Your job is to transcribe the material exactly. Keep every line.

[SUPPLIED RECORDS Boundary: Start]

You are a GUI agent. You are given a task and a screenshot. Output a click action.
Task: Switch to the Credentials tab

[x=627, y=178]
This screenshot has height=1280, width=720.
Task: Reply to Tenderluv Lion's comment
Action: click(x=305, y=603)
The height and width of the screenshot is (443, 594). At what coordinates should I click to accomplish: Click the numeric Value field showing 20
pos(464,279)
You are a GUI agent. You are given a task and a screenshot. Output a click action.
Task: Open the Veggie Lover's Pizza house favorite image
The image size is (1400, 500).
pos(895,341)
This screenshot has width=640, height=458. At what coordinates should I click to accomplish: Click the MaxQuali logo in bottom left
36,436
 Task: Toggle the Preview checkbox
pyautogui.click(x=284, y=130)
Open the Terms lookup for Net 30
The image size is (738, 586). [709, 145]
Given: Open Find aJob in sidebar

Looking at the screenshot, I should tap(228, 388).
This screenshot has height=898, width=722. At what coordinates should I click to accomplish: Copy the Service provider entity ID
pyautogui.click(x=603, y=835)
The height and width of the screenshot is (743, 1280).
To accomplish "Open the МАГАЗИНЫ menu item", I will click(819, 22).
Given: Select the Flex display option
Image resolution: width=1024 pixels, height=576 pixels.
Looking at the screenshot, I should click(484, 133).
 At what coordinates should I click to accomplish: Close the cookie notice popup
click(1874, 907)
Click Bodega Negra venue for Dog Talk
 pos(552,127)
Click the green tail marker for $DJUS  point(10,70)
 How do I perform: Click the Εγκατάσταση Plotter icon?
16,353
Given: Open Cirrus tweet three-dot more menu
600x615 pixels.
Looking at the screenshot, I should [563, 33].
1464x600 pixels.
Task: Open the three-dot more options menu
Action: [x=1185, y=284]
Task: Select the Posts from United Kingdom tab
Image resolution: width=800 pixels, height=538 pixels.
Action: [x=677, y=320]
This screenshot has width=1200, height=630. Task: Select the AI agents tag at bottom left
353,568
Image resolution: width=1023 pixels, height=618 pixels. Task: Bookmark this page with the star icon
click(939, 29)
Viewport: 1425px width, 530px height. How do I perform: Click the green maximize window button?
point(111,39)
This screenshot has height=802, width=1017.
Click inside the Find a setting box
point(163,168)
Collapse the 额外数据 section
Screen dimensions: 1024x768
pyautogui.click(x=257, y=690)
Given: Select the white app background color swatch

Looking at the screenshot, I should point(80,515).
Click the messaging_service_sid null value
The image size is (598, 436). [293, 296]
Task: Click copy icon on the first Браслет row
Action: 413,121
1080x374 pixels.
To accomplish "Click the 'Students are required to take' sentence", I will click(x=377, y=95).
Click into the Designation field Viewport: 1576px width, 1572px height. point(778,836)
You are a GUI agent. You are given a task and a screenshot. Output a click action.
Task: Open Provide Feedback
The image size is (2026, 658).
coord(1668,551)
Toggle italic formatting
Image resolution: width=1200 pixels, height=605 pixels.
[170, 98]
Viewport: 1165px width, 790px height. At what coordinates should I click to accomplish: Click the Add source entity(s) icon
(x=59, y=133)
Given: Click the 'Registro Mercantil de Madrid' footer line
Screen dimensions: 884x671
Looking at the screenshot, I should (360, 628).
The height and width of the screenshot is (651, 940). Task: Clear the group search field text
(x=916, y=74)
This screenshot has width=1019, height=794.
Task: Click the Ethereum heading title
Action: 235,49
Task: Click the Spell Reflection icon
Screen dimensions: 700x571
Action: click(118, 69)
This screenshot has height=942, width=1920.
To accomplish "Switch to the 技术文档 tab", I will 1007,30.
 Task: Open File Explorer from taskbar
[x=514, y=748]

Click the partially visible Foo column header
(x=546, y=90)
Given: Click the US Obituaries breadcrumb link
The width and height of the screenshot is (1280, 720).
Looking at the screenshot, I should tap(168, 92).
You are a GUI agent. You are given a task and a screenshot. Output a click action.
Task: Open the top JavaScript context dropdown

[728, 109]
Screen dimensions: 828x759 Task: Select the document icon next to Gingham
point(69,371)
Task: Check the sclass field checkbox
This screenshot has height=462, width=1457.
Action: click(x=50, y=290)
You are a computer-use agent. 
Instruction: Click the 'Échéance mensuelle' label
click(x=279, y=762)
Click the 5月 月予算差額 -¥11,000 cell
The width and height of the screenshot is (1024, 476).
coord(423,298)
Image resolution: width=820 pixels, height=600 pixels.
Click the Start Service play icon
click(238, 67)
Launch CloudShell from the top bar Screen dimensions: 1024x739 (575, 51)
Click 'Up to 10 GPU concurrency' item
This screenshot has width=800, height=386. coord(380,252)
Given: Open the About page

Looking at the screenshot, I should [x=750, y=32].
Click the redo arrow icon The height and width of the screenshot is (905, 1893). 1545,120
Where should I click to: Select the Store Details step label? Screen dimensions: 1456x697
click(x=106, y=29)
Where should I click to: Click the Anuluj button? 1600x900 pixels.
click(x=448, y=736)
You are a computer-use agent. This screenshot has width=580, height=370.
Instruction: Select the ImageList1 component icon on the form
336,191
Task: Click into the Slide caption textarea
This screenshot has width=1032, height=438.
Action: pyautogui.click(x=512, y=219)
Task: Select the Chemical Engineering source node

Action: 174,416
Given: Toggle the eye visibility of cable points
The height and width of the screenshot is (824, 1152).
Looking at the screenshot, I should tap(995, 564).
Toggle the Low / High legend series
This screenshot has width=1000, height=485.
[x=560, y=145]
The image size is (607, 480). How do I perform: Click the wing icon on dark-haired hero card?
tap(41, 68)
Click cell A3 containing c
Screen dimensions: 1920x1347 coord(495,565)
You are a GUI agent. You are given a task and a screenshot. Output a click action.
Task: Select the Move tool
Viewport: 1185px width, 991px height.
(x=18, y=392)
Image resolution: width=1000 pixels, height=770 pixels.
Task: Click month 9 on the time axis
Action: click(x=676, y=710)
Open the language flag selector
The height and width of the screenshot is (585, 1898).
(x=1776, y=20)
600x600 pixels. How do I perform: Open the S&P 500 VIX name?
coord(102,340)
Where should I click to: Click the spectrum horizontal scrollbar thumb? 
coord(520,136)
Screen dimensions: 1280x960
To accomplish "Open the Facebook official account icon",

[SUPPLIED RECORDS Boundary: End]

■ EXERCISE OUTPUT:
You are a GUI agent. You are given a task and a screenshot. Output a click action.
Task: Switch to the Credentials tab

[x=627, y=178]
This screenshot has height=1280, width=720.
Task: Reply to Tenderluv Lion's comment
Action: click(x=305, y=603)
The height and width of the screenshot is (443, 594). At what coordinates should I click to accomplish: Click the numeric Value field showing 20
pos(464,279)
You are a GUI agent. You are given a task and a screenshot. Output a click action.
Task: Open the Veggie Lover's Pizza house favorite image
The image size is (1400, 500).
pos(895,341)
This screenshot has width=640, height=458. At what coordinates should I click to accomplish: Click the MaxQuali logo in bottom left
36,436
 Task: Toggle the Preview checkbox
pyautogui.click(x=284, y=130)
Open the Terms lookup for Net 30
The image size is (738, 586). [709, 145]
Given: Open Find aJob in sidebar

Looking at the screenshot, I should tap(228, 388).
This screenshot has height=898, width=722. At what coordinates should I click to accomplish: Copy the Service provider entity ID
pyautogui.click(x=603, y=835)
The height and width of the screenshot is (743, 1280).
To accomplish "Open the МАГАЗИНЫ menu item", I will click(819, 22).
Given: Select the Flex display option
Image resolution: width=1024 pixels, height=576 pixels.
Looking at the screenshot, I should click(484, 133).
 At what coordinates should I click to accomplish: Close the cookie notice popup
click(1874, 907)
Click Bodega Negra venue for Dog Talk
 pos(552,127)
Click the green tail marker for $DJUS  point(10,70)
 How do I perform: Click the Εγκατάσταση Plotter icon?
16,353
Given: Open Cirrus tweet three-dot more menu
600x615 pixels.
Looking at the screenshot, I should [563, 33].
1464x600 pixels.
Task: Open the three-dot more options menu
Action: [x=1185, y=284]
Task: Select the Posts from United Kingdom tab
Image resolution: width=800 pixels, height=538 pixels.
Action: [x=677, y=320]
This screenshot has width=1200, height=630. Task: Select the AI agents tag at bottom left
353,568
Image resolution: width=1023 pixels, height=618 pixels. Task: Bookmark this page with the star icon
click(939, 29)
Viewport: 1425px width, 530px height. How do I perform: Click the green maximize window button?
point(111,39)
This screenshot has height=802, width=1017.
Click inside the Find a setting box
point(163,168)
Collapse the 额外数据 section
Screen dimensions: 1024x768
pyautogui.click(x=257, y=690)
Given: Select the white app background color swatch

Looking at the screenshot, I should point(80,515).
Click the messaging_service_sid null value
The image size is (598, 436). [293, 296]
Task: Click copy icon on the first Браслет row
Action: 413,121
1080x374 pixels.
To accomplish "Click the 'Students are required to take' sentence", I will click(x=377, y=95).
Click into the Designation field Viewport: 1576px width, 1572px height. point(778,836)
You are a GUI agent. You are given a task and a screenshot. Output a click action.
Task: Open Provide Feedback
The image size is (2026, 658).
coord(1668,551)
Toggle italic formatting
Image resolution: width=1200 pixels, height=605 pixels.
[170, 98]
Viewport: 1165px width, 790px height. At what coordinates should I click to accomplish: Click the Add source entity(s) icon
(x=59, y=133)
Given: Click the 'Registro Mercantil de Madrid' footer line
Screen dimensions: 884x671
Looking at the screenshot, I should (360, 628).
The height and width of the screenshot is (651, 940). Task: Clear the group search field text
(x=916, y=74)
This screenshot has width=1019, height=794.
Task: Click the Ethereum heading title
Action: 235,49
Task: Click the Spell Reflection icon
Screen dimensions: 700x571
Action: click(118, 69)
This screenshot has height=942, width=1920.
To accomplish "Switch to the 技术文档 tab", I will 1007,30.
 Task: Open File Explorer from taskbar
[x=514, y=748]

Click the partially visible Foo column header
(x=546, y=90)
Given: Click the US Obituaries breadcrumb link
The width and height of the screenshot is (1280, 720).
Looking at the screenshot, I should tap(168, 92).
You are a GUI agent. You are given a task and a screenshot. Output a click action.
Task: Open the top JavaScript context dropdown

[728, 109]
Screen dimensions: 828x759 Task: Select the document icon next to Gingham
point(69,371)
Task: Check the sclass field checkbox
This screenshot has height=462, width=1457.
Action: click(x=50, y=290)
You are a computer-use agent. 
Instruction: Click the 'Échéance mensuelle' label
click(x=279, y=762)
Click the 5月 月予算差額 -¥11,000 cell
The width and height of the screenshot is (1024, 476).
coord(423,298)
Image resolution: width=820 pixels, height=600 pixels.
Click the Start Service play icon
click(238, 67)
Launch CloudShell from the top bar Screen dimensions: 1024x739 (575, 51)
Click 'Up to 10 GPU concurrency' item
This screenshot has width=800, height=386. coord(380,252)
Given: Open the About page

Looking at the screenshot, I should [x=750, y=32].
Click the redo arrow icon The height and width of the screenshot is (905, 1893). 1545,120
Where should I click to: Select the Store Details step label? Screen dimensions: 1456x697
click(x=106, y=29)
Where should I click to: Click the Anuluj button? 1600x900 pixels.
click(x=448, y=736)
You are a computer-use agent. This screenshot has width=580, height=370.
Instruction: Select the ImageList1 component icon on the form
336,191
Task: Click into the Slide caption textarea
This screenshot has width=1032, height=438.
Action: pyautogui.click(x=512, y=219)
Task: Select the Chemical Engineering source node

Action: 174,416
Given: Toggle the eye visibility of cable points
The height and width of the screenshot is (824, 1152).
Looking at the screenshot, I should tap(995, 564).
Toggle the Low / High legend series
This screenshot has width=1000, height=485.
[x=560, y=145]
The image size is (607, 480). How do I perform: Click the wing icon on dark-haired hero card?
tap(41, 68)
Click cell A3 containing c
Screen dimensions: 1920x1347 coord(495,565)
You are a GUI agent. You are given a task and a screenshot. Output a click action.
Task: Select the Move tool
Viewport: 1185px width, 991px height.
(x=18, y=392)
Image resolution: width=1000 pixels, height=770 pixels.
Task: Click month 9 on the time axis
Action: click(x=676, y=710)
Open the language flag selector
The height and width of the screenshot is (585, 1898).
(x=1776, y=20)
600x600 pixels. How do I perform: Open the S&P 500 VIX name?
coord(102,340)
Where should I click to: Click the spectrum horizontal scrollbar thumb? 
coord(520,136)
Screen dimensions: 1280x960
To accomplish "Open the Facebook official account icon",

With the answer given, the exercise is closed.